Rozdział 4

93 8 1
                                    

Jane

Słyszałam ich każde słowo. Słyszałam jak rozmawiają. Jak mój partner rozmawia z Demetrim. Zastanawiałam się dlaczego on!? Dlaczego każdy tylko nie ja!? To mnie złościło. Brak odpowiedzi na to pytanie mnie złościł. Byłam zazdrosna że tak dobrze dogaduje się z Demetrim. Chciałam być na jego miejscu.
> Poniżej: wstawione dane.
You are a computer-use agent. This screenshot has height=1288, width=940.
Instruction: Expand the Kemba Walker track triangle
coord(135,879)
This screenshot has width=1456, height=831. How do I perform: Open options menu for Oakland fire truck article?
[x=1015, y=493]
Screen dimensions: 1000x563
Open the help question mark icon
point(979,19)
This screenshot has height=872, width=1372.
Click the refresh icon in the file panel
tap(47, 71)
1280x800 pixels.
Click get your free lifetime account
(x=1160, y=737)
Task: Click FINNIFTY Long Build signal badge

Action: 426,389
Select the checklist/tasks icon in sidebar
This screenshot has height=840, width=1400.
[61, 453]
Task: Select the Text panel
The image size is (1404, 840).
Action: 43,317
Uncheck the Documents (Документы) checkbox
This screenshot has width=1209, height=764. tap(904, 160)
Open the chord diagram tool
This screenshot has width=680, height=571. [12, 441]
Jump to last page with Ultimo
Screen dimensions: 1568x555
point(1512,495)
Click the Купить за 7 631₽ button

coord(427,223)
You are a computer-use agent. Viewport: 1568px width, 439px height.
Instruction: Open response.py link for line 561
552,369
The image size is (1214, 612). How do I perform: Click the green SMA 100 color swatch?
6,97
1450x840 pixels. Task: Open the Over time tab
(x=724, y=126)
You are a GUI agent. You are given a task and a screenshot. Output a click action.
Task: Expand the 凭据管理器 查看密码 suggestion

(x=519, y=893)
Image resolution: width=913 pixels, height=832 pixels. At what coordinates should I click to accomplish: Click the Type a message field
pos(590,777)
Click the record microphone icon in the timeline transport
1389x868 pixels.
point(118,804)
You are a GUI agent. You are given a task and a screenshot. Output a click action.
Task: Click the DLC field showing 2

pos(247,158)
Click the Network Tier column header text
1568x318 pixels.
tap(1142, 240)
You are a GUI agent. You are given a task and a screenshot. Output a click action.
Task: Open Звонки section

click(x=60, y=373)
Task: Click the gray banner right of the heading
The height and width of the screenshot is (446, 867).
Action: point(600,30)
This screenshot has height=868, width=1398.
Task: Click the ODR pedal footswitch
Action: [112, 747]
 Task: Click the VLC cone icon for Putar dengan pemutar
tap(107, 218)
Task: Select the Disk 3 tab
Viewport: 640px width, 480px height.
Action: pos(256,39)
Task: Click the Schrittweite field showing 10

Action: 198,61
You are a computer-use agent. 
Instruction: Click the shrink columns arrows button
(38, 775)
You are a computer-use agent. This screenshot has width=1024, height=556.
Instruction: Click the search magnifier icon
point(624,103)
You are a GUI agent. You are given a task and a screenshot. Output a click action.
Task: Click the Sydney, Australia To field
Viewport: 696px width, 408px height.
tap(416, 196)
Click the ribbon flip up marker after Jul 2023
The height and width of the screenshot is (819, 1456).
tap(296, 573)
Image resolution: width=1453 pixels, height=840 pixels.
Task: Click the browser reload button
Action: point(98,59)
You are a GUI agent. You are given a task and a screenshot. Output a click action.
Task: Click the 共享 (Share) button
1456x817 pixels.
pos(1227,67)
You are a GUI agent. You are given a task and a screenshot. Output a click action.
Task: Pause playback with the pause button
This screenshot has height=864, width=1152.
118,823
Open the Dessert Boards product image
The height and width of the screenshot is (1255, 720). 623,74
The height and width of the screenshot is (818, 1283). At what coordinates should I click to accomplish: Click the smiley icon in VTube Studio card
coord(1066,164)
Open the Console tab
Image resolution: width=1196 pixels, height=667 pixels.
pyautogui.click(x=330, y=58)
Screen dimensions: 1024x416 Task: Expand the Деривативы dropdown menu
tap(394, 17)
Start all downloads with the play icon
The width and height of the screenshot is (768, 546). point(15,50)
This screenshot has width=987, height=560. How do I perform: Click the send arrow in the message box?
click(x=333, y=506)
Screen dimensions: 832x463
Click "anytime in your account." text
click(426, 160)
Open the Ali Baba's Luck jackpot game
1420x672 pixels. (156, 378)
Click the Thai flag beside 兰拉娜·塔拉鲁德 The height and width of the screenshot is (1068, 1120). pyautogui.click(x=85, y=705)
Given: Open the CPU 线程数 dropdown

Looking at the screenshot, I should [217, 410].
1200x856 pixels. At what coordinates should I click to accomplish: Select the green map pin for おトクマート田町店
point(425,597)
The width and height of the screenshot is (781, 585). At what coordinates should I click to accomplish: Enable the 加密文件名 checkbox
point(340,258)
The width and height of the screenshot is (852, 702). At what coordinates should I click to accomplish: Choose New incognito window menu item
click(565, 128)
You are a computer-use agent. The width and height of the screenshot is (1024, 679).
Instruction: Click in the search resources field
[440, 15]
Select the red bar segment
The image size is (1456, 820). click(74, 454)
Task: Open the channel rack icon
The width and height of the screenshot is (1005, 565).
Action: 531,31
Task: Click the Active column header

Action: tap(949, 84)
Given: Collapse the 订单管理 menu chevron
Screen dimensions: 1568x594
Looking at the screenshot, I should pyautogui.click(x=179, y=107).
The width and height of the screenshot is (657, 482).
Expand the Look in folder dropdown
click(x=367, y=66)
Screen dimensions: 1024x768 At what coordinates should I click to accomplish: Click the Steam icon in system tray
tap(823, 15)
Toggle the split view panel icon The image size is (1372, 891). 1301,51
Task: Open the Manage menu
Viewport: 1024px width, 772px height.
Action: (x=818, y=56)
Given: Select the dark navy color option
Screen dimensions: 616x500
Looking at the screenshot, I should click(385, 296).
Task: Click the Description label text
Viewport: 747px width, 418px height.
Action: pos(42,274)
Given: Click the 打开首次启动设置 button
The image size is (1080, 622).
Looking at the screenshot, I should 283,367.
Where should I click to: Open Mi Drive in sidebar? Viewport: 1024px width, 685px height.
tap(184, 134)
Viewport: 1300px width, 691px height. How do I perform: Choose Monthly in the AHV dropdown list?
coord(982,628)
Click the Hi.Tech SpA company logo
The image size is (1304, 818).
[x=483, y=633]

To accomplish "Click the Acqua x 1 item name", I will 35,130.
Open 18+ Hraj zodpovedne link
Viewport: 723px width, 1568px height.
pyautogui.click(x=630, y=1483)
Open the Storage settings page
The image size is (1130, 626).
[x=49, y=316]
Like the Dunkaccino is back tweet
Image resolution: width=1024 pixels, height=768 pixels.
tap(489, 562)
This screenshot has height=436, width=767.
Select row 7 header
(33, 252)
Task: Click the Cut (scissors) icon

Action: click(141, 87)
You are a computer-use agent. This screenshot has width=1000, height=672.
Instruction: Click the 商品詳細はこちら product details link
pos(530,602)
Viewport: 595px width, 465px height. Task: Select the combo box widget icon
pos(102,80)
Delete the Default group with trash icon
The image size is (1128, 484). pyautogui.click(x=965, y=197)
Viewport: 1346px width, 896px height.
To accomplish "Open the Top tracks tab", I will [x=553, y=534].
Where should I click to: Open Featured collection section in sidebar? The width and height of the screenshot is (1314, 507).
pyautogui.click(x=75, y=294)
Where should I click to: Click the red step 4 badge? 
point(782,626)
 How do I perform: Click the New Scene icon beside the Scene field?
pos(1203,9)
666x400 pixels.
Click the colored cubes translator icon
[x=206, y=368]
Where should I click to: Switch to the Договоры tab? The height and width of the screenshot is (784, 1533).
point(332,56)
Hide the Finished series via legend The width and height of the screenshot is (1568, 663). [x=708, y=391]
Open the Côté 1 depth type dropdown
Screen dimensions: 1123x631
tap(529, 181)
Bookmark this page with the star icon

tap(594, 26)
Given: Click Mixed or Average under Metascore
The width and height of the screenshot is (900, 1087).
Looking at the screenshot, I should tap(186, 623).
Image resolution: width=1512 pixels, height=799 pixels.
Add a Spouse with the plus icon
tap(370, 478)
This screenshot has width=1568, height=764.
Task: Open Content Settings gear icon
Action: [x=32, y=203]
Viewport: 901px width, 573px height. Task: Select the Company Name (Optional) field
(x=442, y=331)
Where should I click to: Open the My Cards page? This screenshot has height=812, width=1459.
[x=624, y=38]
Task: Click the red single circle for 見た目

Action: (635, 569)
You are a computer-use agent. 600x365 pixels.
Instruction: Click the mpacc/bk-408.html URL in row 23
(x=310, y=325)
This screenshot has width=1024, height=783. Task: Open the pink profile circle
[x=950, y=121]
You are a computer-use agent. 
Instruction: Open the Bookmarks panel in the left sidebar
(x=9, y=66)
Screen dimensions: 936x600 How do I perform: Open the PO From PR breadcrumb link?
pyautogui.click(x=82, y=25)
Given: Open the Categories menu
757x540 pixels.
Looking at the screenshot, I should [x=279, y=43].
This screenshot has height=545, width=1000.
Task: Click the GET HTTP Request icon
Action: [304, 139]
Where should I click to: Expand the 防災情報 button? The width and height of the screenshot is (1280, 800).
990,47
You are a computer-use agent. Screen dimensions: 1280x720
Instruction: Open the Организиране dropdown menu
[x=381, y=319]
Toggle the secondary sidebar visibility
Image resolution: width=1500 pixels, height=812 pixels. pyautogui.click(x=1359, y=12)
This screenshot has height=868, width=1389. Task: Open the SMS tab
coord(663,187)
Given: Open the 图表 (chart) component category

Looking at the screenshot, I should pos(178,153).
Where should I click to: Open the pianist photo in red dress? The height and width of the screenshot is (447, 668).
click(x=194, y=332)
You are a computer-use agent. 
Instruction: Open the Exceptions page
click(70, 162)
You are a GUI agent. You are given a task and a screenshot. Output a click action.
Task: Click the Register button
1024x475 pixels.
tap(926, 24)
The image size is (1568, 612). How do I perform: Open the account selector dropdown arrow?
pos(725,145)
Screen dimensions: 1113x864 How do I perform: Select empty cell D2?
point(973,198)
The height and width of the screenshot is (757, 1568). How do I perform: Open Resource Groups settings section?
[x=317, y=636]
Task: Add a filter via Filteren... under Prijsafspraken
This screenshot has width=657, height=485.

Westchnęłam zmęczona już tym wszystkim. Od tego co się działo rozbalała mnie głowa. Po chwili do pokoju który zajmowałam wszedł Alec.
- Powinnaś z nią porozmawiać siostro.- powiedział delikatnym tonem.
- Masz rację.- westchnęłam ponownie i wstałam.- ale nie wiem jak. Z frustracji upuściłam ręce.- ona jest człowiekiem. Nigdy mnie nie zakceptuje. W dodatku jest taka dobra.
- Czas się dowiedzieć.- oznajmił Alec uśmiechając się delikatnie.- nigdy się nie dowiesz jeśli nie spróbujesz.
Chciałam z nią porozmawiać ale kiedy zemdlała to się naprawdę wystraszyłam. Czekałam cały czas przy niej żeby sprzwdzić czy się obudzi. Kiedy otworzyła te swoje piękne oczka o kolorze brązowego bursztynu spojrzałam na jej piękne usta. Nie mogłam się powstrzymać zapragnęłam ją pocałować. Przyznaję że chciałabym dzielić tę pierwszą intymną chwilę z nią sama ale nie mogłam nad sobą zapanować.
- Jak się czujesz kochanie?- spytałam zaniepokojona.
- Dobrze. Chyba.- powiedziała wystraszona co mnie zabolało ale nie dziwię się jej. Mój wzrok w tej chwili mówił coś zupełnie innego. Moje oczy zapewne były teraz czarne. Nie wyrzymałam. Pocałowałam ją.

Lisa

Jane dotknęła moich warg. I o bogowie to było niebo. Na początku była wystraszona że ją odtrącę więc tylko mnie dotknęła ale kiedy jęknęłam w jej wargi pogłębiła pocałunek. Odpowiedziałam jej nie pewnie. Nie żebym się już wcześniej nie całowała ale to nie znaczy że mam doświadczenie. Wymruczałam w jej wargi od tłumionej przyjemności. Przyjemne dreszcze gorąca narastały w moim ciele z każdą chwilą pomimo tego że wampiry są zimne.
- Hej idźcie do pokoju obok.- zażartował Demetri a Jane zgromiłago wzrokiem.
- Już dobrze kochana.- uspokoiłam ją dotykając jej ramienia w pocieszającym geście. Spojrzała na mnie zaskoczona. Jakby nie mogła uwierzyć w to co właśnie zrobiłam lub powiedziałam. Dotknięcie ramienia to czuły gest. Uśmiechnęła się do mnie delikatnie a potem przytuliła i zamruczała. Co dziwne biorąc pod uwagę wcześniejsze wydarzenia. Kapitan ogłosił że zaraz lądujemy więc Jane odsunęła się ode mnie nie chętnie. Zapieliśmy pasy. Nadszedł czas na ladowanie.